Male Circumcision Under Fire in Australia

SYDNEY MORNING HERALD, October 20, 2001.

You can leave your hat on, boys, but it's not cut and dried

Erlich with Noah

To the fore ... Professor Ehrlich with his grandson Noah, one of about 3,000 boys he has circumcised as a surgeon and in Jewish ceremonies. Photo: Edwina Pickles



By Julie Robotham, Medical Writer

Thanks to Frederick Ehrlich, some 3,000 foreskins are no more.

That is the number of circumcisions the prolific Professor Ehrlich estimates he has performed - mostly as a surgeon, but several hundred in his capacity as mohel, a Jewish ritual circumciser.

With his eyesight failing, Professor Ehrlich is no longer routinely removing the loose skin covering from the tip of the penis of infant boys.

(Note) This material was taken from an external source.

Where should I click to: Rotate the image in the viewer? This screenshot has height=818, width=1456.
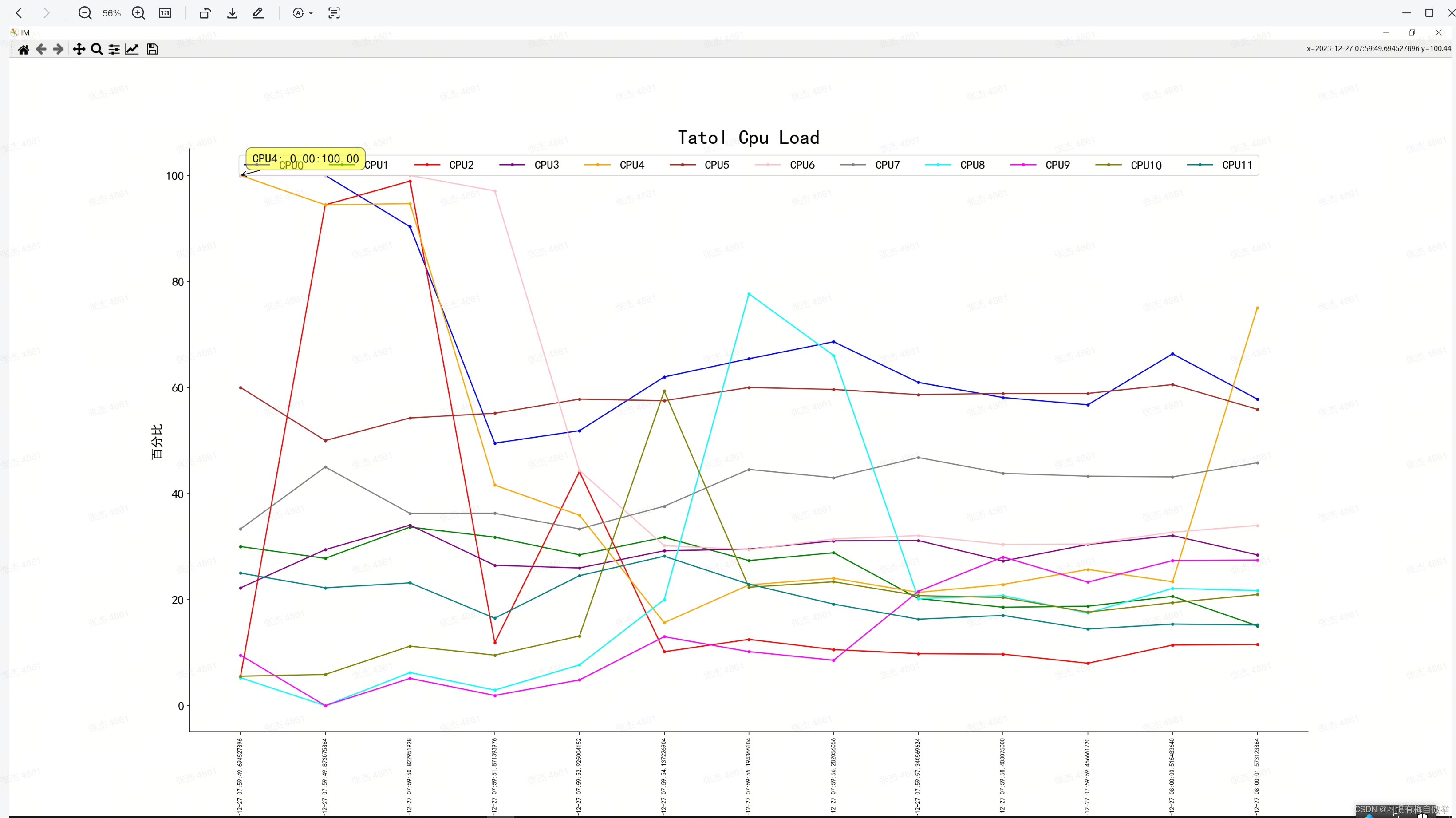pyautogui.click(x=205, y=13)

But he has performed the operation on his own family, including grandsons Eitan, who had the operation last year, and Noah.

Professor Ehrlich, with colleagues around the world, is preparing to defend the procedure that has become a children's rights battleground - hotly contested between cultural leaders, doctors and the men's movement.

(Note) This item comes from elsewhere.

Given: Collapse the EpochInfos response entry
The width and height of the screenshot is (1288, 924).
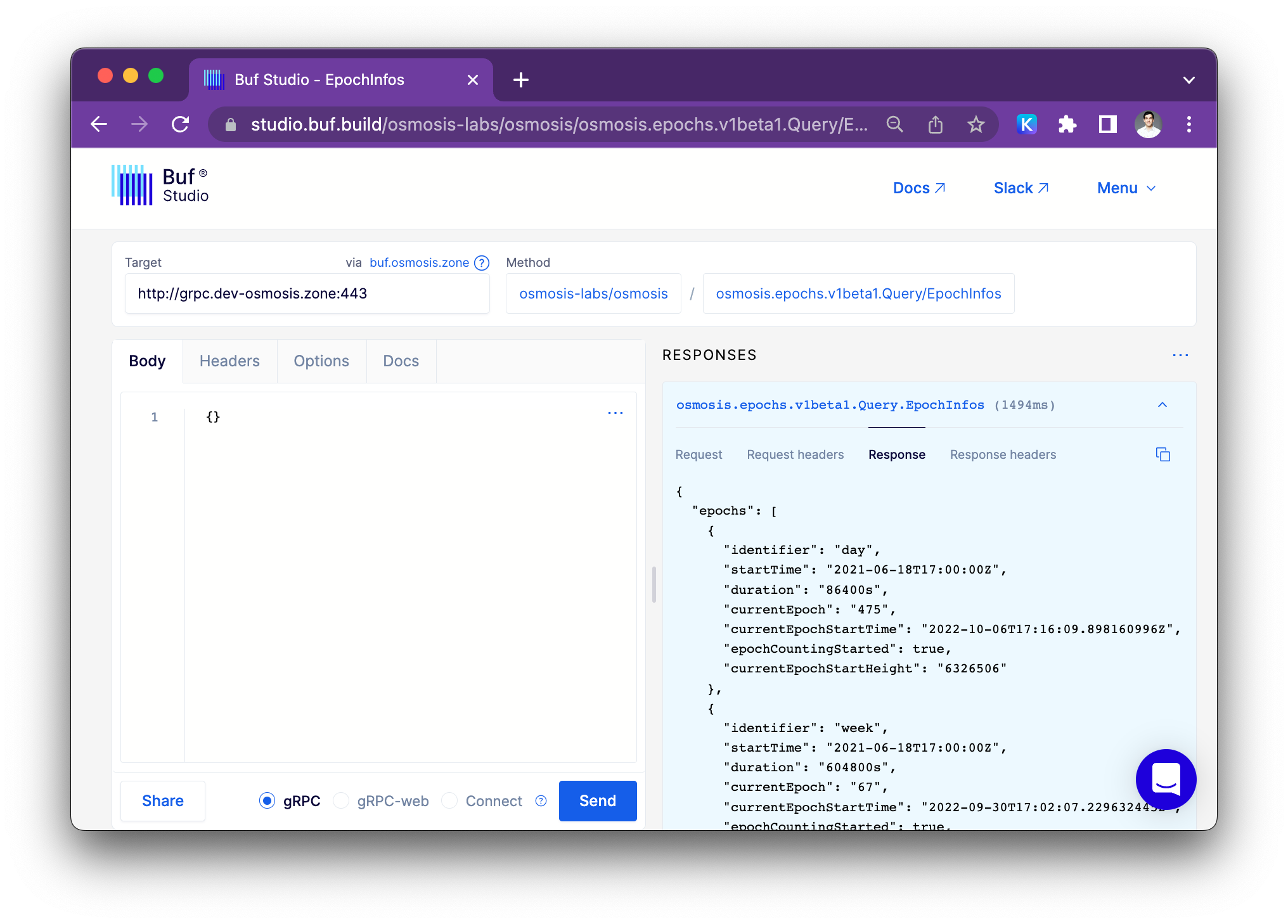Looking at the screenshot, I should pos(1162,405).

Australia's peak pediatricians' body is reviewing its circumcision policy, while internationally the trend against circumcision continues to gain ground. Sweden recently became the first country to outlaw it, to the fury of Jewish and Muslim groups.

"The reason why pediatric surgeons tend to be anti-circumcision and [doctors who treat adults] are for it is that the benefit to the infant is not apparent," Professor Ehrlich said.

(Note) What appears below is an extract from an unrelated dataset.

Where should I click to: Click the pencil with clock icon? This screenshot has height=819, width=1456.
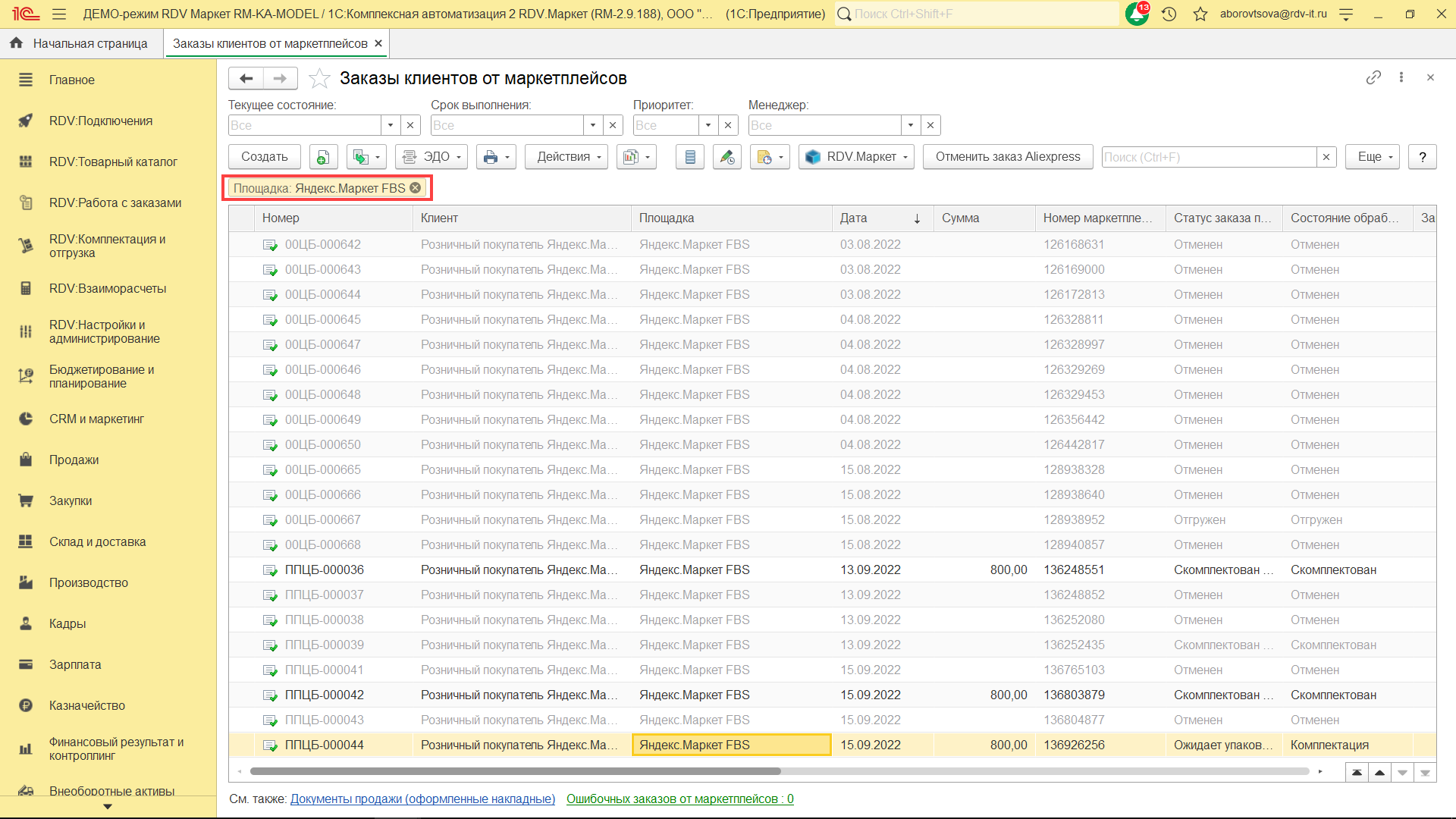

But circumcision in infancy could protect adults from health problems, said a United States-based urologist, Dr Samuel Kunin, who joined Professor Ehrlich last night in East Sydney for a debate convened by the Australian Jewish Medical Foundation.

Uncircumcised men with diabetes "have problems with chronic infection and sexual dysfunction", Dr Kunin said.

In addition, several studies had concluded circumcised men were at lower risk of urinary tract infections, HIV/AIDS and cancer of the penis.

About one in 10 Australian male infants is now circumcised, down from more than half in the 1960s. Medicare paid for 15,415 infant circumcisions last year, and 2,798 on boys up to 10 - usually due to medical problems.

But George Williams, a pediatrician at the Children's Hospital at Westmead, said circumcision carried too great a risk of complications for it to be justified for healthy infants.

"In Australia we have a death every five years from circumcision. Bleeding affects one in 300, infections one in 300," said Dr Williams, who spoke on the other side of the debate.

Botched operations could lead to further complications. Scarring could occur, and the penis could not grow properly if too much skin was removed, causing painful bending. "A child has a right to his own body. This is an elective mutilating procedure."

The president of the pediatrics and child health division of the Royal Australasian College of Physicians, Dr Jill Sewell, said it was unlikely the group's revised policy would come out clearly for or against circumcision when it is finalised early next year.

"On the whole it's not a necessary procedure even though there's some evidence it may protect against things later in life," she said. "It's an area where unless the evidence is very clear we haven't got the right to say anything definitive."

Although anti-circumcision groups argued it was the child's right to remain intact, Dr Sewell said it could be argued there was a "right of the child to be the same as other children in that culture. If you drive these things underground you often increase the medical risks associated with them."